» EXERCISE INPUTS:
■ ■ ■

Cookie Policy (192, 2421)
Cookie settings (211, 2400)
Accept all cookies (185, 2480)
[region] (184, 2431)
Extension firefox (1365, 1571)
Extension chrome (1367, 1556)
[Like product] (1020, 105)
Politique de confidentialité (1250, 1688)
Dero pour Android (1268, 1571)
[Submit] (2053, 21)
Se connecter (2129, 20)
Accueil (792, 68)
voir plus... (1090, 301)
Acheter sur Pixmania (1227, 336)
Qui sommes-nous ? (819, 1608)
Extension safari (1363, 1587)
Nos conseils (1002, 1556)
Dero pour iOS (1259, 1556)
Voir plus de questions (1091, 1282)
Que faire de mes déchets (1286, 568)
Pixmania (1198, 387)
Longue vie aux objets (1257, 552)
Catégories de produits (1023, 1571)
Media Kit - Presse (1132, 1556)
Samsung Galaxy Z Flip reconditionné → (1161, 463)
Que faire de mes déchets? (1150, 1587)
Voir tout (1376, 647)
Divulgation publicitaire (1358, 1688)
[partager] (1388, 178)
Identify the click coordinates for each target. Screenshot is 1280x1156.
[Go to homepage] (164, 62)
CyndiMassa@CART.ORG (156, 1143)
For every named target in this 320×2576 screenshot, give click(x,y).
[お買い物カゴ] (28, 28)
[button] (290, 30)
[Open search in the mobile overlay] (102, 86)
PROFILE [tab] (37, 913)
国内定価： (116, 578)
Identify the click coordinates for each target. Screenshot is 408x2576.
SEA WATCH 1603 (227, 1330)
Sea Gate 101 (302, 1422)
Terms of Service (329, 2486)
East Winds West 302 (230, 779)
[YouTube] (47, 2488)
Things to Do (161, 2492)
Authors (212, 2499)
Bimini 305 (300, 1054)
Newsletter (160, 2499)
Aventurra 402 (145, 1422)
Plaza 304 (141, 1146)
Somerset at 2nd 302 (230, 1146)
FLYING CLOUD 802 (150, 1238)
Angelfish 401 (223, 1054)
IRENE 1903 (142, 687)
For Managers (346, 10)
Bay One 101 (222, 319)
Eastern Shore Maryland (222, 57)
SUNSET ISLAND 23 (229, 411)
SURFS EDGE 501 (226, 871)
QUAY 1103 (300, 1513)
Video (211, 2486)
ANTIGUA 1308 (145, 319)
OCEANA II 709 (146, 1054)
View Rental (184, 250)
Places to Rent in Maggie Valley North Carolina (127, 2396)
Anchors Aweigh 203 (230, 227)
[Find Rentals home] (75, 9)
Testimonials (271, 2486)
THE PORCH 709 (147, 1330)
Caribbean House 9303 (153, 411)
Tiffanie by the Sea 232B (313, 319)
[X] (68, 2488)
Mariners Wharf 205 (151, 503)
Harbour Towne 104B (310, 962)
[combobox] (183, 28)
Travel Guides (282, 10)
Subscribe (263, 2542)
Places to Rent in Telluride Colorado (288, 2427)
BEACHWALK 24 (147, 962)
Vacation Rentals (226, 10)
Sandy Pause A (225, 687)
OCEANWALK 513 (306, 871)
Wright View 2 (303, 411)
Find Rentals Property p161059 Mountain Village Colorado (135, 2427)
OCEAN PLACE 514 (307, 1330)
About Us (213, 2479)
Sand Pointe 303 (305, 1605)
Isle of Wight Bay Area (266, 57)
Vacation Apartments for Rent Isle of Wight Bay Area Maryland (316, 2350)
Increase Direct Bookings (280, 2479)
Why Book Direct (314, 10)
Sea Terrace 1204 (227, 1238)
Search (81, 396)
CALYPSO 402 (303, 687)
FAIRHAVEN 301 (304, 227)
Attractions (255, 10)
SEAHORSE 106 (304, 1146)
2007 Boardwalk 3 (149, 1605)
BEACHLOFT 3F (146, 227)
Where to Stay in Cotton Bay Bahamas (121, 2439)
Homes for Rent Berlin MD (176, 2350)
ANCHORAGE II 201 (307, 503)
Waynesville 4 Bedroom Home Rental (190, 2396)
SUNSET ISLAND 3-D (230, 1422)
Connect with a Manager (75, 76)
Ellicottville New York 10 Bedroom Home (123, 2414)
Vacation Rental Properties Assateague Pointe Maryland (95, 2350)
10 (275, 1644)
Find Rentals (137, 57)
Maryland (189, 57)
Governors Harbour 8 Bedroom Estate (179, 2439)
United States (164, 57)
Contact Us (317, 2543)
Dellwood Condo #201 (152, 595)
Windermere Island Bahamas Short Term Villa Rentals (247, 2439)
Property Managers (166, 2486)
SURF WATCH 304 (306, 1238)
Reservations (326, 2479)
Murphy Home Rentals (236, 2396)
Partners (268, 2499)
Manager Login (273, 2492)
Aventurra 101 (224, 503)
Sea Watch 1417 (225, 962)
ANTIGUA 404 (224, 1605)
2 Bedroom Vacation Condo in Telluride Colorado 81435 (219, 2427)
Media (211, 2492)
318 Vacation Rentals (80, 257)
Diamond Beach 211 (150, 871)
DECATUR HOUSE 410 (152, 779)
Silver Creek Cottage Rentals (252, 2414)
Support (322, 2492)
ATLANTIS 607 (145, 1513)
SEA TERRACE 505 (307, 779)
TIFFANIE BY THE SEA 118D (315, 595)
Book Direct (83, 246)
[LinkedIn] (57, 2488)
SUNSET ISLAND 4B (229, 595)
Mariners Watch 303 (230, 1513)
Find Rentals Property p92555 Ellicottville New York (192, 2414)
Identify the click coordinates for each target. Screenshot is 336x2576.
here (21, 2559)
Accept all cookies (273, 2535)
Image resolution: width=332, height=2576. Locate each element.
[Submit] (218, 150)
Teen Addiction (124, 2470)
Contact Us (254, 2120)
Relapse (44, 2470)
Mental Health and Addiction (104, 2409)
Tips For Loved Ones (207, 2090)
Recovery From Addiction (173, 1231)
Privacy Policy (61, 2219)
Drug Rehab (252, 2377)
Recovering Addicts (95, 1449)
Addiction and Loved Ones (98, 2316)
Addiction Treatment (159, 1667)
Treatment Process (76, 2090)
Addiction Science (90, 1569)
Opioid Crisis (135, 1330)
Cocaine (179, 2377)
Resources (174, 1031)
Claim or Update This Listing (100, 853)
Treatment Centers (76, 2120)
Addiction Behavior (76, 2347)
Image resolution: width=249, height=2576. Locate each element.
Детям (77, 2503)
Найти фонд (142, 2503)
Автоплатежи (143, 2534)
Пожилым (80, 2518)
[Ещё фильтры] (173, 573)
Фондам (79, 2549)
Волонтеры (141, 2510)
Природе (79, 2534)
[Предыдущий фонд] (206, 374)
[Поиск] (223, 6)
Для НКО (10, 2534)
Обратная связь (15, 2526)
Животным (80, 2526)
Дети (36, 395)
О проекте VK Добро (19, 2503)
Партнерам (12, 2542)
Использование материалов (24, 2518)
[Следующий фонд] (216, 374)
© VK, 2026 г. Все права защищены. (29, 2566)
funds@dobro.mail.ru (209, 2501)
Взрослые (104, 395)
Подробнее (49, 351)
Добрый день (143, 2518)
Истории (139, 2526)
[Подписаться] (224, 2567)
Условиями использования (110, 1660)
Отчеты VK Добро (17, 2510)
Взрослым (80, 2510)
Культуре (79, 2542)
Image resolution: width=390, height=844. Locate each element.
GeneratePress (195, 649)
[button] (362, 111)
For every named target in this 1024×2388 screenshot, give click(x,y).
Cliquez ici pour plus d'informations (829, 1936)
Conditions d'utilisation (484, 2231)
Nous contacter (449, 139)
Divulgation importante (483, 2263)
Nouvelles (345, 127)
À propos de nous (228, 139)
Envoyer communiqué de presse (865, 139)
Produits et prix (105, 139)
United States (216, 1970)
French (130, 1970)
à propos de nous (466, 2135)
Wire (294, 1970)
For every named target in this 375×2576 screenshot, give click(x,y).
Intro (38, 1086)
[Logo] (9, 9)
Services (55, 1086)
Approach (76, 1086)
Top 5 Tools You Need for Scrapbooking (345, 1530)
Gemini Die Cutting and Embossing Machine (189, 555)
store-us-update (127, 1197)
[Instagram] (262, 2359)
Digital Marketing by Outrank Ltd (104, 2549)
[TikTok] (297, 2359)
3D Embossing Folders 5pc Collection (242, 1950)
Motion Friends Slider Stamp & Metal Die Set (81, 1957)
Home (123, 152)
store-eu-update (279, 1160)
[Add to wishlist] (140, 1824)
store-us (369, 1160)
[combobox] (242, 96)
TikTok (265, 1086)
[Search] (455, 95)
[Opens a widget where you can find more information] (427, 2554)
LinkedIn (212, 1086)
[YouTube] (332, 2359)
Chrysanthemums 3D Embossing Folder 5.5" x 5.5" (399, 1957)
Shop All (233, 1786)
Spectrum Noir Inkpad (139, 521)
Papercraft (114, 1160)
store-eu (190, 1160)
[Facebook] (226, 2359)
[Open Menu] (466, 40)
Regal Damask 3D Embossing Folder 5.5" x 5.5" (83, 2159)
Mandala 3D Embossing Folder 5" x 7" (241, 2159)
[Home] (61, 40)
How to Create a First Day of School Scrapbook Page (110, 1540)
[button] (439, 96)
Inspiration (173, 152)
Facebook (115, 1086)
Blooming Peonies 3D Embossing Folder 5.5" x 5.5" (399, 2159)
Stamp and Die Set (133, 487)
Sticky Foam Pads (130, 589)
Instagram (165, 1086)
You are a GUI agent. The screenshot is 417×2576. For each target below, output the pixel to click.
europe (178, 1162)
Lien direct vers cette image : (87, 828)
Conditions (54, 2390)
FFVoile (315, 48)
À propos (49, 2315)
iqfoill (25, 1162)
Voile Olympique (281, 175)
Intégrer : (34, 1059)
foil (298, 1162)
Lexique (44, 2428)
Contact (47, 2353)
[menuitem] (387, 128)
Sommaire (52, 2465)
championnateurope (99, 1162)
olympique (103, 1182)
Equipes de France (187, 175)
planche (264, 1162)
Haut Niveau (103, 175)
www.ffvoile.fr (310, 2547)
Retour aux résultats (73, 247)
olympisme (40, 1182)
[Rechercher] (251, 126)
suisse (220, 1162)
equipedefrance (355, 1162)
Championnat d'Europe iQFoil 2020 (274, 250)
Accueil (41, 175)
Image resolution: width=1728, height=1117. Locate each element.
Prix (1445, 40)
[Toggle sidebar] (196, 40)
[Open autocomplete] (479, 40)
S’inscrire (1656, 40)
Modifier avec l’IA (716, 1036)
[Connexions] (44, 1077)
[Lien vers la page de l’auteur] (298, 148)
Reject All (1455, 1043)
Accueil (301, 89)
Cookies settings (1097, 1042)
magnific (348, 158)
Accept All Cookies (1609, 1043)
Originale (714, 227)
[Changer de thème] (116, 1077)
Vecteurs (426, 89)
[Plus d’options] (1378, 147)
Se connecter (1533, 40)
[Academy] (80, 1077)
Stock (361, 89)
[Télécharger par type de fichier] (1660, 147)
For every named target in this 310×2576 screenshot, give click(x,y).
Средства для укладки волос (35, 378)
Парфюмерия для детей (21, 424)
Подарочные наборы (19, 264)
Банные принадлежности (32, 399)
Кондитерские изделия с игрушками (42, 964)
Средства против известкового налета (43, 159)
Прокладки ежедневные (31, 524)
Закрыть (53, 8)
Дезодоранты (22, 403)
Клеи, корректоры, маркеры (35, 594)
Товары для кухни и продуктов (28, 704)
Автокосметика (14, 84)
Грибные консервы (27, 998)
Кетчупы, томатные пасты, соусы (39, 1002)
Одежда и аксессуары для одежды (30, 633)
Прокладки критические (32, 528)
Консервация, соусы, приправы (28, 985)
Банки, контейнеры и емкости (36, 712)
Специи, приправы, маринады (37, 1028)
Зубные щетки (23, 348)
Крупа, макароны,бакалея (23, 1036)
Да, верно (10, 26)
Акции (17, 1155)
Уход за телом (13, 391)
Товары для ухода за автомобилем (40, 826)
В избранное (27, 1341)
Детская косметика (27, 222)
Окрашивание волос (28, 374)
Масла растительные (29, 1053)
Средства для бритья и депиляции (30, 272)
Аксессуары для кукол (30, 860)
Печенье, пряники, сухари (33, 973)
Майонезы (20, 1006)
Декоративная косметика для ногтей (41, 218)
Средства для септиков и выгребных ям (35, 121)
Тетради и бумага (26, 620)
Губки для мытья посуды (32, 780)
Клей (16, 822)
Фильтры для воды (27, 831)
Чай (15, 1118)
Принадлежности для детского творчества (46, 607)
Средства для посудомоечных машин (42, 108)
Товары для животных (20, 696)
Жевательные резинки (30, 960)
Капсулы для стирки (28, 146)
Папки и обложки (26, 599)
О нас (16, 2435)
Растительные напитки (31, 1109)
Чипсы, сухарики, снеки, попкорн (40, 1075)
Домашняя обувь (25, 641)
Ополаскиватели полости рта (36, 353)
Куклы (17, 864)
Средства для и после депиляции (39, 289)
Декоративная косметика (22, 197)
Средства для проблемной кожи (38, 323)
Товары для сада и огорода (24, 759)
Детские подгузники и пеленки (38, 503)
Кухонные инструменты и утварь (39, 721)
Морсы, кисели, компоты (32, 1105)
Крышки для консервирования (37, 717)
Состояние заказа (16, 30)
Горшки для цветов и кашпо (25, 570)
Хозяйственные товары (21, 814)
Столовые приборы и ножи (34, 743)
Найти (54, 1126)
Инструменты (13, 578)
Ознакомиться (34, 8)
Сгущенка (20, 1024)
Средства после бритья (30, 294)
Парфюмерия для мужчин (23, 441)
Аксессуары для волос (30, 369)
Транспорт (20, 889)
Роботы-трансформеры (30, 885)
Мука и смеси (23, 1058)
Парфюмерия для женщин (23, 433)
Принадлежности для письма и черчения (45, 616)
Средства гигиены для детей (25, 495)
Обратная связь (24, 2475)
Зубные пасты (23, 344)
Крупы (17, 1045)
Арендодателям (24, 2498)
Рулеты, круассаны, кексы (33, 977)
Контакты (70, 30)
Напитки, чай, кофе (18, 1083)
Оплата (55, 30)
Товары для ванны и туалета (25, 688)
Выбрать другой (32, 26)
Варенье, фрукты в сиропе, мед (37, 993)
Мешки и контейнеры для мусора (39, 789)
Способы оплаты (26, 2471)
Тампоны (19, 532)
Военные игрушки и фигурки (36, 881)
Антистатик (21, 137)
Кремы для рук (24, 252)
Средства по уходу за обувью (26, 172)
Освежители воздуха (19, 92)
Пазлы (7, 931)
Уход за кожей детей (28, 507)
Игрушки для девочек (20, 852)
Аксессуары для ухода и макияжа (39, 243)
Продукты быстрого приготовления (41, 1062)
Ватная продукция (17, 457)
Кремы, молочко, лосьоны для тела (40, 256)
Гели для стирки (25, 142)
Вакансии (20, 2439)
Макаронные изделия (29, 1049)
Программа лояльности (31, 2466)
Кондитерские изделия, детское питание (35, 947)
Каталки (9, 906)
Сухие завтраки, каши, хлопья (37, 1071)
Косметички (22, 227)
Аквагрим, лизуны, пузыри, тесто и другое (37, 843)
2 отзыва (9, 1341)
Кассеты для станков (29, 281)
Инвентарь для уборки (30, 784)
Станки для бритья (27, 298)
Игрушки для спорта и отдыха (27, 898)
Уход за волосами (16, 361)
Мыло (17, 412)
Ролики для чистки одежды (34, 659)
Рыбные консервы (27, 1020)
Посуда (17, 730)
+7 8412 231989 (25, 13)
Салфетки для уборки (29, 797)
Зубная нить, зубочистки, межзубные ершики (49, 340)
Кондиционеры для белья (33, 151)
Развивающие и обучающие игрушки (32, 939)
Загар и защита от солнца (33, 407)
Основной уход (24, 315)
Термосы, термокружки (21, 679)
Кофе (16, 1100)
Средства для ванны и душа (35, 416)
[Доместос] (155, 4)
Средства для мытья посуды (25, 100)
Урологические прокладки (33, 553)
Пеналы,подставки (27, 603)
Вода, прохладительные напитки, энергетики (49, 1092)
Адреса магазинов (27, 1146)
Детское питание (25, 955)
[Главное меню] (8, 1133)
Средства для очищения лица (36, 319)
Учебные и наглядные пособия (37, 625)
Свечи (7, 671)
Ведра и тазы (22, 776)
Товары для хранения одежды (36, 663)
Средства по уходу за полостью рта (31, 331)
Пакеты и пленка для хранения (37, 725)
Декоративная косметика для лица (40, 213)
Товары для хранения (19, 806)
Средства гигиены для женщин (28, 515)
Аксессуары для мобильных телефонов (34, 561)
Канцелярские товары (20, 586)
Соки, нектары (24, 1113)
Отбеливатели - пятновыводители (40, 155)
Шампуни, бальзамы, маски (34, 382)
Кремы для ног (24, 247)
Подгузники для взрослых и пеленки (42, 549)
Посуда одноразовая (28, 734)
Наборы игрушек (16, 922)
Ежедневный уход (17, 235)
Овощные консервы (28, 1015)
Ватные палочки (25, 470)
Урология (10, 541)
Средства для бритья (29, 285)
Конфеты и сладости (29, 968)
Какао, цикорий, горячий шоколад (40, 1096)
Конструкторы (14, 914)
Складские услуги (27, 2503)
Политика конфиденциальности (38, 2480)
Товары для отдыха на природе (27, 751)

■ ■ ■

» WHAT THIS TASK INVOLVES: Repeat only what lies between the first line of the data and the line containing "Se connecter (2129, 20)", both of those lines included, exactly as it stands.

» FINISHED TASK:
Cookie Policy (192, 2421)
Cookie settings (211, 2400)
Accept all cookies (185, 2480)
[region] (184, 2431)
Extension firefox (1365, 1571)
Extension chrome (1367, 1556)
[Like product] (1020, 105)
Politique de confidentialité (1250, 1688)
Dero pour Android (1268, 1571)
[Submit] (2053, 21)
Se connecter (2129, 20)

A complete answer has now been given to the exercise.